Swedish-British philanthropist, anthropologist and publisher (born 1962)

Sigrid Maria Elisabet Rausing FRSL (born 29 January 1962) is a Swedish-British philanthropist, anthropologist and publisher. She is the founder of the Sigrid Rausing Trust, one of the United Kingdom's largest philanthropic foundations, and serves as a publisher of Granta magazine and Granta Books, which are owned by the Granta Trust, a charitable trust that she chairs.

==Early life==
Sigrid Rausing is the daughter of Swedish businessman Hans Rausing and his wife Märit Rausing. She has one sister, Lisbet Rausing and one brother, Hans Kristian Rausing. Her grandfather Ruben Rausing was co-founder of the Swedish packaging company Tetra Pak.

Rausing grew up in Lund, Sweden, and studied history at the University of York between 1983 and 1986. She earned an MSc in social anthropology from University College London in 1987, then continued with a PhD focusing on post-Soviet anthropology, and did her fieldwork on a collective farm in Estonia, in 1993–94. In 1997, she was awarded a PhD in social anthropology from the Department of Social Anthropology at University College London, followed by an honorary post-doctorate in the same department.

==Career==
=== Writing ===
Rausing's monograph based on her PhD, History, Memory, and Identity in Post-Soviet Estonia: The End of a Collective Farm, was published by Oxford University Press in 2004. The book was preceded by a range of articles in scholarly journals, including Ethnologie Française.
Rausing writes occasional columns for the New Statesman, and her articles on human rights have appeared in The Guardian and The Sunday Times.In December 2025, she wrote in The Sunday Times in the article "Antisemitism is infecting human rights groups - my charity had to act", addressing challenges within the human rights sector and its public discourse.

Everything Is Wonderful, a personal memoir of her year in Estonia researching the remnants of the Estonian Swedish community, was published in the US and the UK by Grove Atlantic, and by Albert Bonniers Förlag in Sweden, in spring 2014. It was shortlisted for the Royal Society of Literature's Ondaatje Prize. Everything Is Wonderful was translated into several languages, including Swedish (published as Anteckningar från en kolchos by Albert Bonniers Förlag, 2014), Polish (Wszystko jest cudowne), French (Tout est merveilleux, Noir sur Blanc, 2014), and Estonian.

Rausing is also the author of Mayhem: A Memoir (2017), which was shortlisted for the Wellcome Book Prize in 2018. It has also been translated into a number of languages, including, Dutch, Spanish, Swedish, German and Danish.

Rausing co-wrote and translated Johanna Ekström's novel Och väggarna förvandlades till världen runtomkring (published by Albert Bonniers Förlag, 2022) into English as And the World Became the World All Around (published by Granta Books, 2024).
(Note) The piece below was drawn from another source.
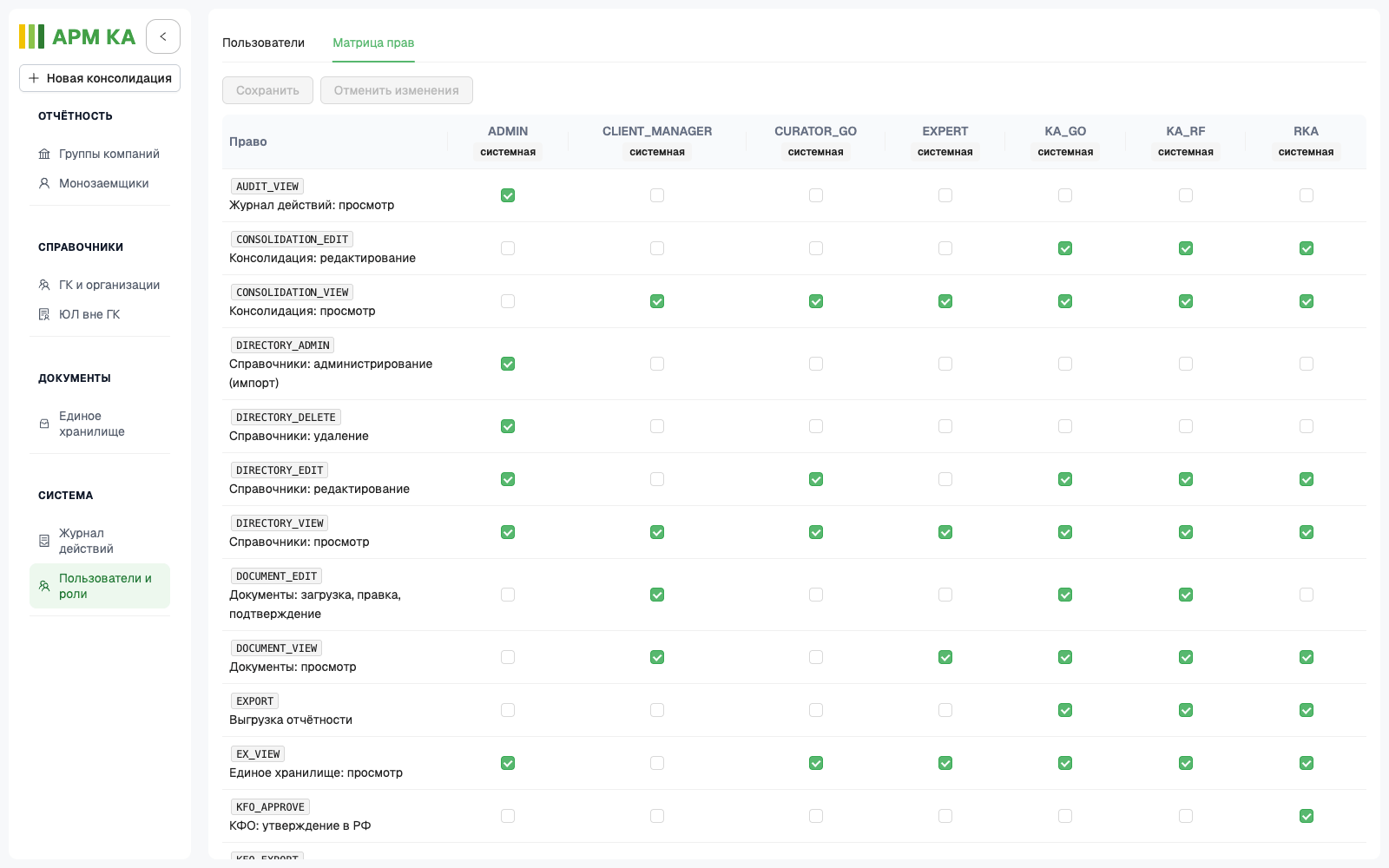Open Пользователи и роли menu item

coord(100,586)
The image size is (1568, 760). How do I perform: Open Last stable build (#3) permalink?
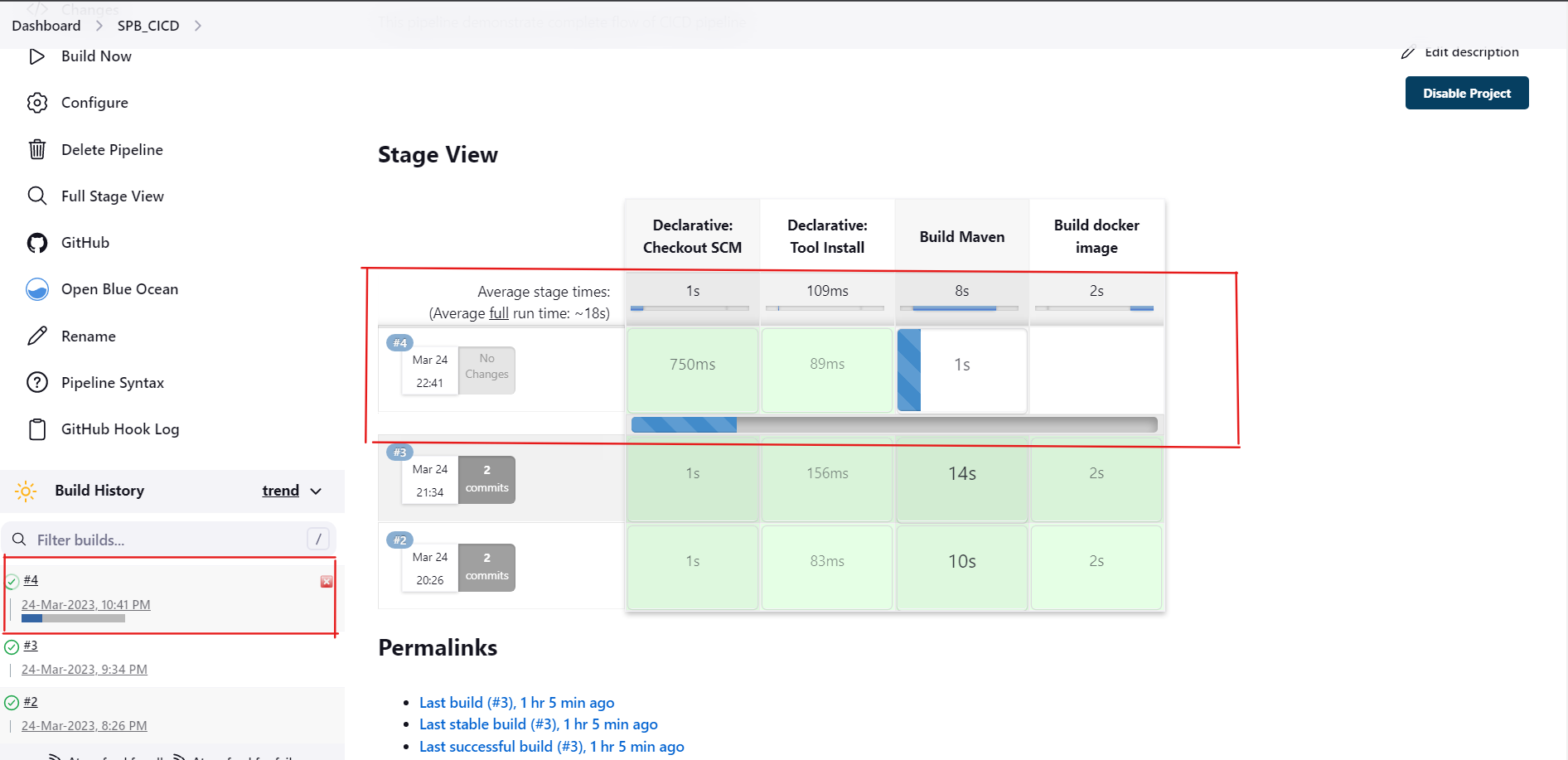point(538,724)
The translation won the Warwick Prize for Women in Translation in 2025.

=== Publishing ===
In spring 2005, with her husband Eric Abraham and publisher Philip Gwyn-Jones, she founded the publishing house Portobello Books, and that autumn Rausing acquired Granta, a literary journal, and its book publishing arm. She is now the publisher of both Granta magazine and Granta Books, including its imprint Portobello Books. She served as Granta's editor from Issue 125 (After the War, Autumn 2013) to Issue 164 (Last Notes, Summer 2023). In the 164th issue of Granta magazine, for which she had served as editor since 2013, she announced that Thomas Meaney would take over editorship beginning with the Autumn 2023 issue.
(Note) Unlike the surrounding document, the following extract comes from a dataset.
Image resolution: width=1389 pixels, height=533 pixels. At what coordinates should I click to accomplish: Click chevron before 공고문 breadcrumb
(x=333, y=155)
=== Board and Governance Roles ===
Rausing is a former member of the Council of the Royal College of Art and served for two terms. She is an emeritus member of the international board of Human Rights Watch and of the advisory board of the Coalition for the International Criminal Court. She has served on numerous other boards, including Charleston Farmhouse, the historical museum home of Vanessa Bell and Duncan Grant, and the Cultural Council of Lund University. Rausing is also an Ambassador Council member of the Scholars at Risk Network.

== Recognition ==
In 2010, Rausing was made an Honorary Fellow of the London School of Economics.

In February 2013, Rausing was judged to be one of the 100 most powerful women in the United Kingdom by Woman's Hour on BBC Radio 4.

In January 2014, she was awarded an honorary doctorate by the University of York, from which she also received the Morrell Fellowship,
and in June 2014, she was elected an Honorary Fellow of St Antony's College, Oxford.

In January 2016, Rausing was the guest on BBC Radio 4's Desert Island Discs. Her favourite music choice was Chopin’s "Études Op. 10, No. 1 in C major". Other choices were: "Hallelujah" by k.d. lang, "The Vatican Rag" by Tom Lehrer, "Bird on the Wire" by Leonard Cohen, "Sister Rosetta Goes Before Us" by Alison Krauss and Robert Plant, "The Last Goodbye" by The Kills, "I Get a Kick Out of You" by Ella Fitzgerald, and "Le Cygne (The Swan)" by Camille Saint-Saëns. Her book choice was Mansfield Park by Jane Austen and her luxury item was the British Library.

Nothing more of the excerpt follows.